Updates on the fly (zero-downtime deployment) in general and in Ruby on Rails

First, let's deal with the definitions. By updating on the fly, we mean a system update that does not disrupt its regular work: customers work, visitors go and no one observes errors, an increased response time, or an “ACCOUNT” sign.

Why do you need it? If you ask this question - you do not need. Hang a sign, sit down to lunch.

How it's done? Complicated. Why? There are two main reasons:
- you can not update the system instantly and atomically (that is, exactly between two HTTP requests). With a naive approach, users will notice at least a long response time, or even an error, if, for example, the database is updated, but the code is not yet;
- The state and configuration of the system exist on the client and on the server. Examples: data in the session, the names of the form fields, addresses in the links, the state in javascript on the page opened by the user.

Common decision

In general, the solution can be formulated as follows: it is necessary to ensure that the code of version N + 1 is compatible with the state of versions N and N + 1, then update the state to N + 1.
')
In practice, such compatibility and results in a huge number of (obvious and not very) difficulties.

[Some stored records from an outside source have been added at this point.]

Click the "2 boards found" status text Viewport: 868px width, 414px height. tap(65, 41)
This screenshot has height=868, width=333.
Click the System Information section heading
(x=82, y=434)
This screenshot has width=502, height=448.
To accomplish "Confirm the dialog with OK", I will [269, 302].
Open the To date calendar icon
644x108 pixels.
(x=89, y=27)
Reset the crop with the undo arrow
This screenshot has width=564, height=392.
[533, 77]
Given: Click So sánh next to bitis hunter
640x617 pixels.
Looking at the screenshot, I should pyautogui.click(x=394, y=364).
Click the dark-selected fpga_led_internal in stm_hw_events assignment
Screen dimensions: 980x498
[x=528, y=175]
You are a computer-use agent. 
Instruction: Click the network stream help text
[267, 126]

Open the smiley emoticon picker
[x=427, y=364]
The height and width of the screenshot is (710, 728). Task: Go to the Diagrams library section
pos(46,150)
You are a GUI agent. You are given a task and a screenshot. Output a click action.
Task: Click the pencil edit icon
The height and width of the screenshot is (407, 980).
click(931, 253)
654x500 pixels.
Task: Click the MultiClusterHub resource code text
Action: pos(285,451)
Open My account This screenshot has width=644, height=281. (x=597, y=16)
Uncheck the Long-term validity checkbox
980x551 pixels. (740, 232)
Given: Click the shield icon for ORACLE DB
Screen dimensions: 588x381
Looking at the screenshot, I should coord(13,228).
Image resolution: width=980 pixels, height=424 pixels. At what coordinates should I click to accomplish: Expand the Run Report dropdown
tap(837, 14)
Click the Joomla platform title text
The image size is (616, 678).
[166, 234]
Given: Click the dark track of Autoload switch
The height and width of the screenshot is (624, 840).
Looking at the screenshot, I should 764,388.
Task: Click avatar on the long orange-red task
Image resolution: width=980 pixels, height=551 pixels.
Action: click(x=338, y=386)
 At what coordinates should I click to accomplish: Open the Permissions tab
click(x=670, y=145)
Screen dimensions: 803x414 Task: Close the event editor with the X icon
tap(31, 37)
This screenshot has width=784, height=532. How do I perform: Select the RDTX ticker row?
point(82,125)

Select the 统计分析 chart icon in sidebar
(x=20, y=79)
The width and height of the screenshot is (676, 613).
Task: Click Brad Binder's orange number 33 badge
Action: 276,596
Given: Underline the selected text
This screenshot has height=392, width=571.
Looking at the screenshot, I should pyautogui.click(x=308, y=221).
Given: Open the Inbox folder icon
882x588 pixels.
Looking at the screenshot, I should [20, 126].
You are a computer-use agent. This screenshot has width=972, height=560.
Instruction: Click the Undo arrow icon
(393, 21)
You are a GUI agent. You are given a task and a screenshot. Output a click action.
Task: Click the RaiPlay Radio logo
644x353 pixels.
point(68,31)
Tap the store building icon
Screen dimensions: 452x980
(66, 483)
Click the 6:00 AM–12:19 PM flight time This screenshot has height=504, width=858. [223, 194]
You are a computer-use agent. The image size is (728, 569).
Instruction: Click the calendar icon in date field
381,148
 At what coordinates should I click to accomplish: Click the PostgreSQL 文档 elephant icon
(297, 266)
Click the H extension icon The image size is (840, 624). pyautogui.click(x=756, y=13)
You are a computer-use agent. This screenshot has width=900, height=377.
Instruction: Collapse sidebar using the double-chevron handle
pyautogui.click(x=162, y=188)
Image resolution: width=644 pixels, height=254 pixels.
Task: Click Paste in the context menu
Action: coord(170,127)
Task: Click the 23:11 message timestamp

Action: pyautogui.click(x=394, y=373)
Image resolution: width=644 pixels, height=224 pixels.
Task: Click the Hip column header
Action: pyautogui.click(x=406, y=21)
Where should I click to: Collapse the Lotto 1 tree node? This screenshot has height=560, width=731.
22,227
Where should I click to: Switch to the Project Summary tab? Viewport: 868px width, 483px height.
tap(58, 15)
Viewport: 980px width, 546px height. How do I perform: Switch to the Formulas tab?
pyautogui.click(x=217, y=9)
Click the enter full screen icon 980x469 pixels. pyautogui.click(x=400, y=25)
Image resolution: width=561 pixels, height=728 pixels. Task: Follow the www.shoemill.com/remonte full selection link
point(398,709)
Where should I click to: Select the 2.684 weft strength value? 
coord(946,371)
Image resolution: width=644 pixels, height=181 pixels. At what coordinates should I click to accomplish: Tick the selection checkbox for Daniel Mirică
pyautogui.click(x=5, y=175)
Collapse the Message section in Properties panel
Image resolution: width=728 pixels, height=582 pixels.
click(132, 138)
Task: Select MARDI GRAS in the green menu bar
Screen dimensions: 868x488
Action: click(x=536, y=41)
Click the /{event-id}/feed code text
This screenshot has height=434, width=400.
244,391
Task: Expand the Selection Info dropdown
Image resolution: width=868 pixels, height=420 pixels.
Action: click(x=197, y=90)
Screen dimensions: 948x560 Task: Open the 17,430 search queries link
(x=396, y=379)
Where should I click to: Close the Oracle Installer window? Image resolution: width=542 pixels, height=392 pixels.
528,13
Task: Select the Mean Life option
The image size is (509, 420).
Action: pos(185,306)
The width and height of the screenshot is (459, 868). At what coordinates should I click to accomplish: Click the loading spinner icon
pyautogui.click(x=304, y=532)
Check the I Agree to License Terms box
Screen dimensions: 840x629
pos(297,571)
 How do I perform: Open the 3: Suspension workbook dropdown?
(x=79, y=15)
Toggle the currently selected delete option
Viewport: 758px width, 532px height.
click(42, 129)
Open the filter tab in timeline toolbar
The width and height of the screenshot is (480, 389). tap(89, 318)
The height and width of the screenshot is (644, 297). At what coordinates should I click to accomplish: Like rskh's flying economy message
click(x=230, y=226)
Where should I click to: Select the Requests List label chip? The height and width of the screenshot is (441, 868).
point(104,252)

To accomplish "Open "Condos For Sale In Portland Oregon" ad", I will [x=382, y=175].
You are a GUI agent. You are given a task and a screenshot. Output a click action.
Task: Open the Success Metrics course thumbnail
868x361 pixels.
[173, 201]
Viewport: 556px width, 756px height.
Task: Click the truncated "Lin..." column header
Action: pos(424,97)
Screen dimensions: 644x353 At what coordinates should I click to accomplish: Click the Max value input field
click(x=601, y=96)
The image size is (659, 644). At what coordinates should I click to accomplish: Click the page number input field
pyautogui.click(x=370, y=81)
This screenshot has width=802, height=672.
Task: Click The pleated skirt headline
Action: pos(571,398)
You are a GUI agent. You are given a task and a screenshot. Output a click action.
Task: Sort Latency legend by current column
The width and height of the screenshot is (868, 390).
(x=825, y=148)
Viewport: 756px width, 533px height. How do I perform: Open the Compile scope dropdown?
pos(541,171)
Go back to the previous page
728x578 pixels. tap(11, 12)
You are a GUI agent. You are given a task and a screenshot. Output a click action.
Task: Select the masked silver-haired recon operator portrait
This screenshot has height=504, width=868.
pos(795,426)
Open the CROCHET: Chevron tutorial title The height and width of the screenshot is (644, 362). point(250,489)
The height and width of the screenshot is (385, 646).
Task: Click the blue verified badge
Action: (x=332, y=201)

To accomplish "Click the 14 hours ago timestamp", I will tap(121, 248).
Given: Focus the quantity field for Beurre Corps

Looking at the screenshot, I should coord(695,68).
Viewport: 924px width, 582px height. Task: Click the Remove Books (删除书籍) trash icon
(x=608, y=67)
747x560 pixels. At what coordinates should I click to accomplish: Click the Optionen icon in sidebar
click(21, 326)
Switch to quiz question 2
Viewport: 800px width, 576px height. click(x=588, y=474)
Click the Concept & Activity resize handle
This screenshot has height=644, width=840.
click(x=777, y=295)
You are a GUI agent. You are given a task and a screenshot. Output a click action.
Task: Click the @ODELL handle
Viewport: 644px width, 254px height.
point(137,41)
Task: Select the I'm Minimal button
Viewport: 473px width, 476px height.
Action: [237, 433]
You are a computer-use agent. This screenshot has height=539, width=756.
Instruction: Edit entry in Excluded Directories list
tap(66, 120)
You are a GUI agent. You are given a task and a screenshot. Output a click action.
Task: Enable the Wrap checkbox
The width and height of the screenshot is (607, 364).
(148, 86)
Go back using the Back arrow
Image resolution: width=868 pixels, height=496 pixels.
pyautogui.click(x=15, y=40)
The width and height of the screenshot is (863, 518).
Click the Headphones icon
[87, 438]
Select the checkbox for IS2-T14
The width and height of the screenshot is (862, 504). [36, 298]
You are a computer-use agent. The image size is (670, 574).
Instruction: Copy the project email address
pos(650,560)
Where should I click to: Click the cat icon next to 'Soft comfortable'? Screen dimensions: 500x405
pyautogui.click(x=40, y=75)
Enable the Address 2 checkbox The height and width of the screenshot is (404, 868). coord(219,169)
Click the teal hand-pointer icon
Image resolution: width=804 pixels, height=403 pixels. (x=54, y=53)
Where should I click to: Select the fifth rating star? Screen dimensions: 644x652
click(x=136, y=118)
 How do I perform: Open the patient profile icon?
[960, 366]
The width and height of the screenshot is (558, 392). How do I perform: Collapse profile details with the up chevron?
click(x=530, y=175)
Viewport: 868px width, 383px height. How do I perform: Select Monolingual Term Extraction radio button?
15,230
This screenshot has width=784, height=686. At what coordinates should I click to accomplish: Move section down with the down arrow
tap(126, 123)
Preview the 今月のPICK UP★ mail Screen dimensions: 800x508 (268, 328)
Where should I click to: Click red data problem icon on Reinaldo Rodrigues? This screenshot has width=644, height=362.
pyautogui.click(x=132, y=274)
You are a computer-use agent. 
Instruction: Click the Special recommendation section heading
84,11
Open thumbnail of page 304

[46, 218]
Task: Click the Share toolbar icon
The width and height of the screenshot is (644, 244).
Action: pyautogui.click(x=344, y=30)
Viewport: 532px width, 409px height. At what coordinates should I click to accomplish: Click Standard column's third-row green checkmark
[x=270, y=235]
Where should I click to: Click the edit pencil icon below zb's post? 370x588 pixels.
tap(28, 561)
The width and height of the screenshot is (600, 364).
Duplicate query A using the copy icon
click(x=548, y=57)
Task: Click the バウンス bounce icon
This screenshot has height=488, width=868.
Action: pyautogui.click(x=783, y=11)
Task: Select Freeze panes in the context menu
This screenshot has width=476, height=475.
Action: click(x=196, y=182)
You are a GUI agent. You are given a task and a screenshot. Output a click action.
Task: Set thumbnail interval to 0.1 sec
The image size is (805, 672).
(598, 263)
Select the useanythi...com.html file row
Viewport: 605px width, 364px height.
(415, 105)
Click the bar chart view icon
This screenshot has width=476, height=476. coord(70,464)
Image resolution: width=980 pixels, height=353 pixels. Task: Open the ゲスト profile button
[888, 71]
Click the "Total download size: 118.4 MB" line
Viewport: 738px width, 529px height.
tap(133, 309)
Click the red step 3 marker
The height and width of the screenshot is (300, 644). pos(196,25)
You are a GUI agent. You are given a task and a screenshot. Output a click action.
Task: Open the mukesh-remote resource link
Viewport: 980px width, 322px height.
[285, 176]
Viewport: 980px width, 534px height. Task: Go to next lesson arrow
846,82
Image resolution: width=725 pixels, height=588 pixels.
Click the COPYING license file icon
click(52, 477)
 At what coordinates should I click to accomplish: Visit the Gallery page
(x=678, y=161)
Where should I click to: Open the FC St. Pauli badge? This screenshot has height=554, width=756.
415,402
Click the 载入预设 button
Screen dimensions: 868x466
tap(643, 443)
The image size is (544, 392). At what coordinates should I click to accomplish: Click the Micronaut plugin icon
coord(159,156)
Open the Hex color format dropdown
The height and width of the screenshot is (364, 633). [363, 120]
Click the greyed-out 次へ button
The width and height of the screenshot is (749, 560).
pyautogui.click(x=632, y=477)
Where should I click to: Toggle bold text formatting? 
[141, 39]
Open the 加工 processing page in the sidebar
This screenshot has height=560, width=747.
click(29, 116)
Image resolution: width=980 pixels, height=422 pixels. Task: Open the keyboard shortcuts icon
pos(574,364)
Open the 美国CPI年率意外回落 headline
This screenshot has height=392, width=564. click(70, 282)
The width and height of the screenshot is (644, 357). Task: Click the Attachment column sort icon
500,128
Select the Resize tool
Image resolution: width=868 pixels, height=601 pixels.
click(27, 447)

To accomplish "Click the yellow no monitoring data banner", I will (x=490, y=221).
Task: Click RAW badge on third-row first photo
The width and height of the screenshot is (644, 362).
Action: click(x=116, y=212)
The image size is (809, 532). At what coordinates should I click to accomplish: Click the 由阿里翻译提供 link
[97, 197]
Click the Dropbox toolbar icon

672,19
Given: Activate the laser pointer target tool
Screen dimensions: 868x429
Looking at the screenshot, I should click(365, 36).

Let us examine typical cases in an application on Ruby On Rails.

DB schema change

Adding a field to a table is theoretically compatible with the previous version of the code. Practically, too, if there is no particularly evil meta-programming.

Deleting a field has an obvious incompatibility in case the old code uses this field, and is not obvious, in any case: ActiveRecord caches the list of fields and lists all the fields, for example, in INSERT requests. Output: first update the code to an intermediate one, which a) will not use the field to be deleted; b) will itself delete this field from the cache, then update the database, then update the code to the final one.

Renaming a field is a bit more complicated:
- create a field with a new name
- update the code to an intermediate one, which a) reads data from both (old and new) fields b) writes data to both fields
- we migrate data from the old field to the new
- it remains to correctly remove the old field, see the previous paragraph.

Adding and deleting indexes is compatible with the previous version of the code, if a) not using hints with explicit indication of indexes b) removing the index does not slow down the execution of the old code.

When changing the semantics of data, it is difficult to isolate any common cases, since it all depends on the application domain. The only, probably, simple and typical case - changing the field type - is performed in the same way as the renaming.

Change client-server interaction

Changing the names of form fields or making a more significant change will have to be processed with an additional code (most likely in the controller), which can accept as input the field values from the old form and from the new one. Browser windows can remain open for a long time, so you have to leave this code in the application for a while.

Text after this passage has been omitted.